Bigger than a billboard
Must love farming-that was the gist of the personal ad a 41-year-old divorced man cut into his New York farm land. Officially, it read, "S.W.F. Got-2 [heart symbol] Farm-n." Translated version: Single white female: Got to love farming." Pieter DeHond cut the 50-foot letters-and an arrow pointing toward his home-in his Canandaigua cow pasture partially as a joke. "I wouldn't place a personal ad in the paper. To me it seems desperate," he said, laughing. "This is more of a fun thing. I put this out in a field where nobody could see it unless you flew over it." Mr. DeHond's message, which lies on the flight path from New York City to Rochester, N.Y., was clearly visible from cruising altitude. But before finding love, Mr. DeHond lost: He let his cows eat the message.
Getting their goats
Threatened by encroaching kudzu, city leaders in Peachtree City, Ga., have agreed to spend $10,000 on some vine-chomping goats. Kudzu, a fast-spreading ground plant, has already enveloped much of the South. The town officials don't want their trees to be the next to fall to the kudzu advance. And compared to costs for buying chemicals to fight the kudzu menace, goats are cheap.
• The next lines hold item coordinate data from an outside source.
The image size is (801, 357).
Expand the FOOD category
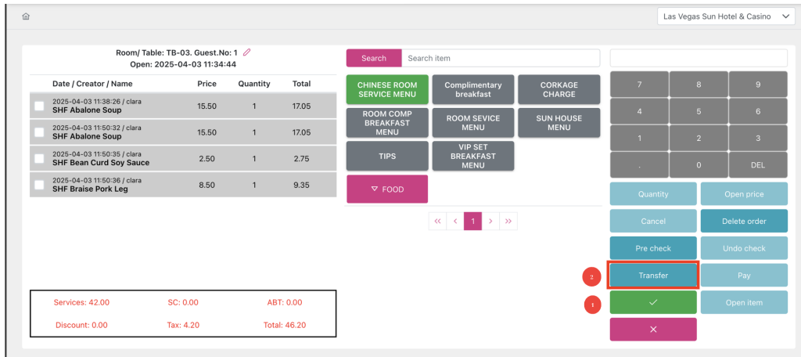[387, 189]
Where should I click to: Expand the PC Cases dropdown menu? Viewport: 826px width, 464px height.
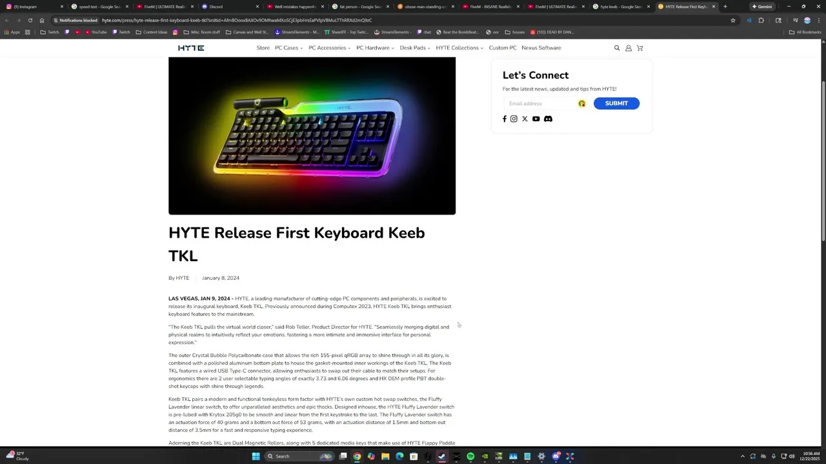288,48
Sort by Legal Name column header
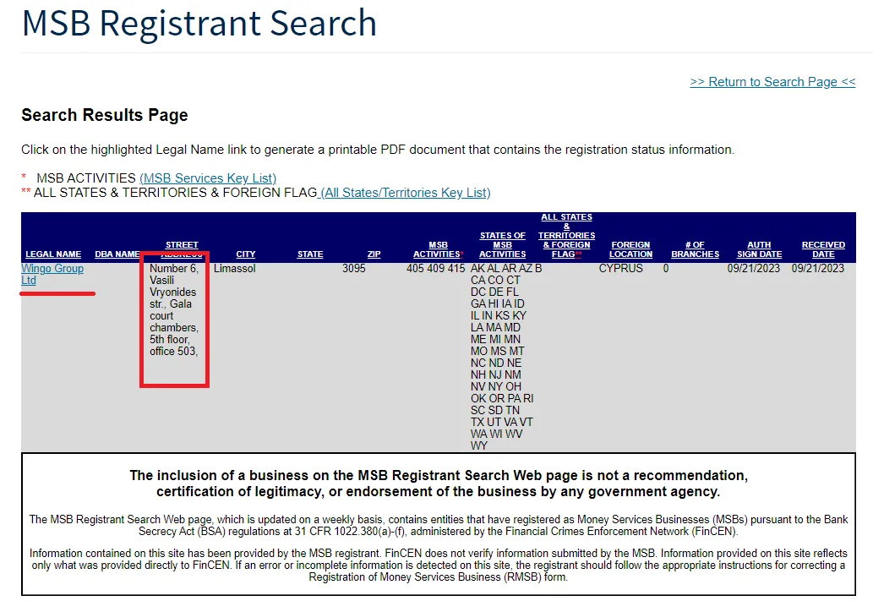This screenshot has height=612, width=873. tap(53, 254)
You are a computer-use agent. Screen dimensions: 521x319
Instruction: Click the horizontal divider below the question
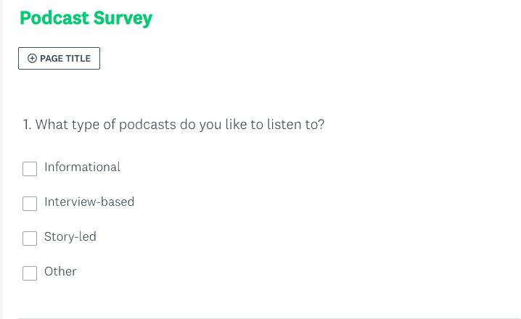pyautogui.click(x=268, y=318)
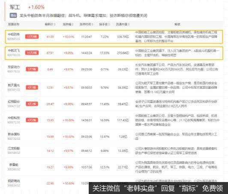Click the red badge beside 东安动力
The width and height of the screenshot is (228, 194).
click(x=32, y=69)
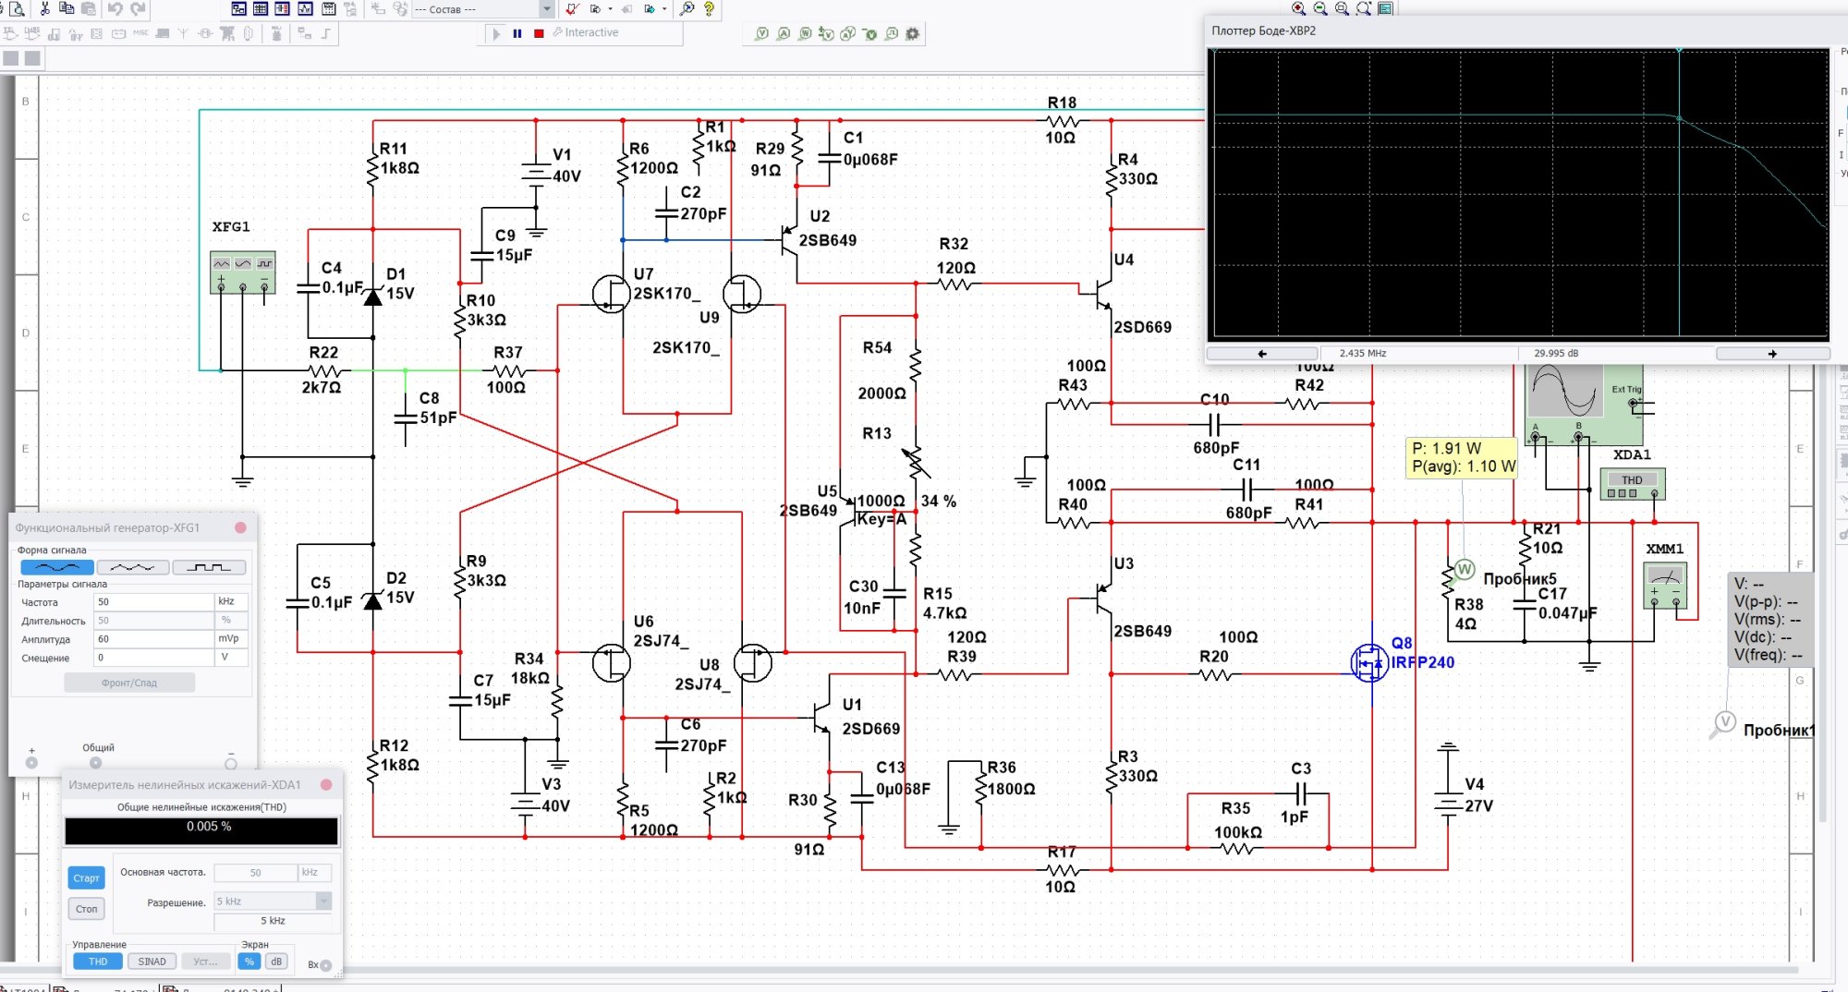
Task: Pause the running simulation
Action: 517,33
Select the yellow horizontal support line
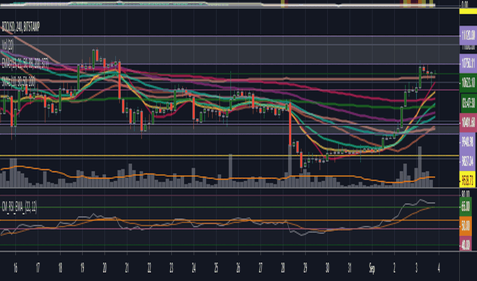Image resolution: width=477 pixels, height=281 pixels. 229,156
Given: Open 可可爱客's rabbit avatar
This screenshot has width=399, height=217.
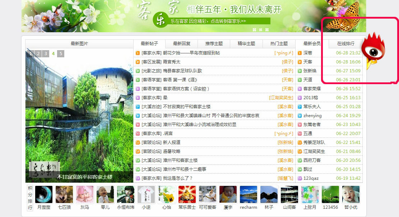Looking at the screenshot, I should coord(208,194).
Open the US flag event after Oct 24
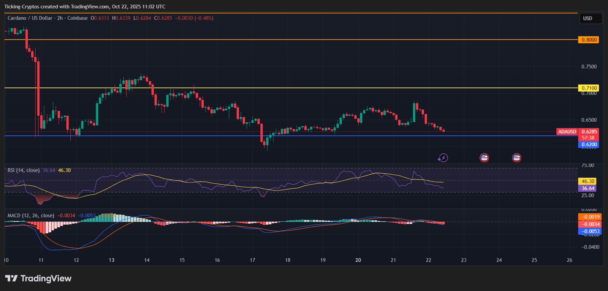 coord(516,158)
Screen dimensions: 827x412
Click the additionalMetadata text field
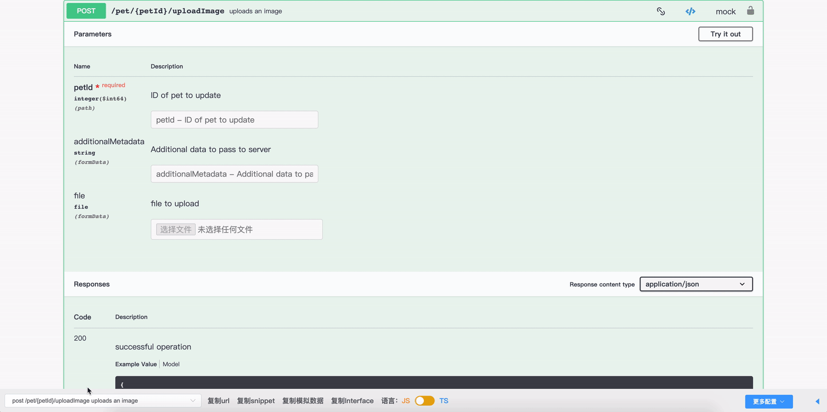pyautogui.click(x=234, y=174)
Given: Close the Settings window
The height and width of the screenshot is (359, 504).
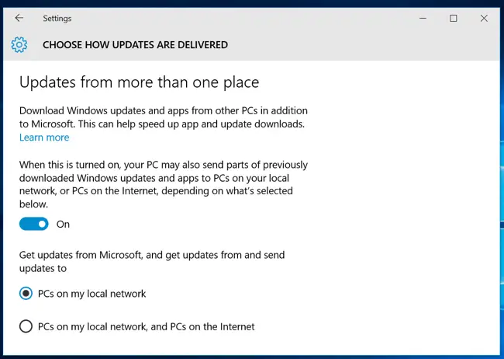Looking at the screenshot, I should tap(484, 19).
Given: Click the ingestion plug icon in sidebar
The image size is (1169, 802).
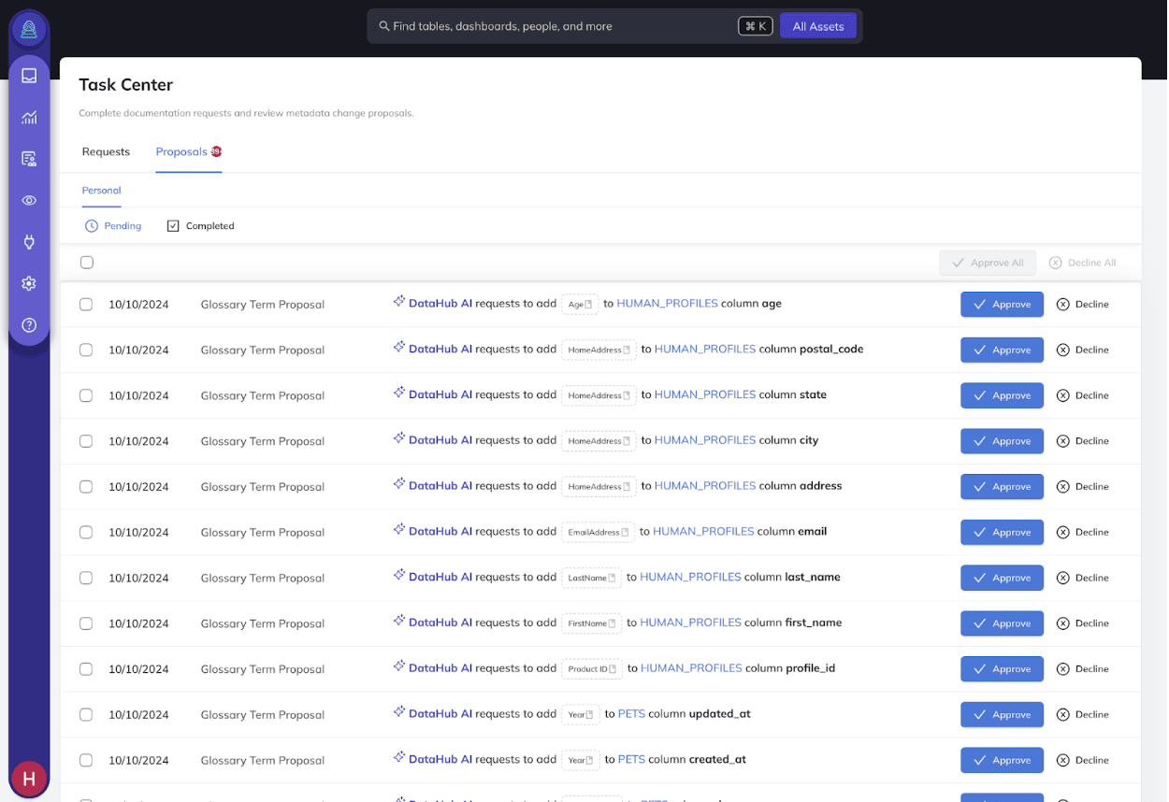Looking at the screenshot, I should 29,242.
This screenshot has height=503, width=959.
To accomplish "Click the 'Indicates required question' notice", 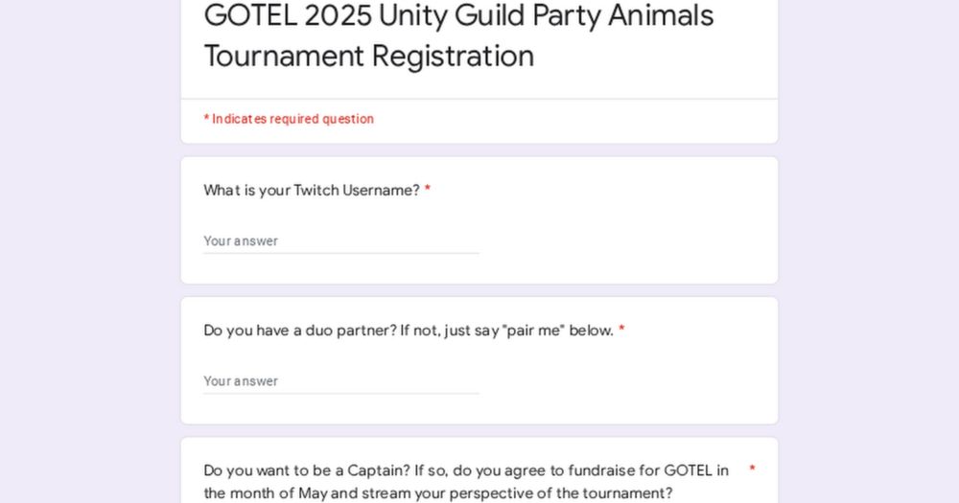I will [289, 119].
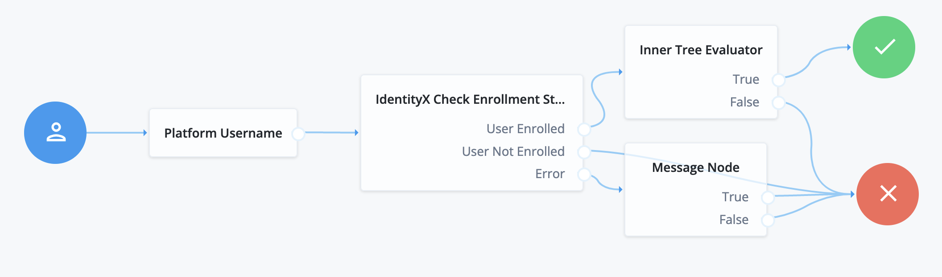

So it's not a stereotype after all. Much of Australia got riled after the national parliament banned its own guards from addressing visitors as "mate." Parliament could not have imagined the backlash. Prime Minister John Howard, who calls President Bush "mate," called the ban "absurd and ridiculous." The prohibition was lifted shortly thereafter.
About 80 miles off the coast of Newport, Ore., Jim Peterson was faced with a quandary. The engine on the 61-year-old fisherman's boat seized up. After a lot of jiggling and frustration, he could only get the boat into reverse. Instead of waiting for help, he decided to pilot the troller the 80 miles back to port in his excruciatingly slow reverse gear. The trip took 39 hours.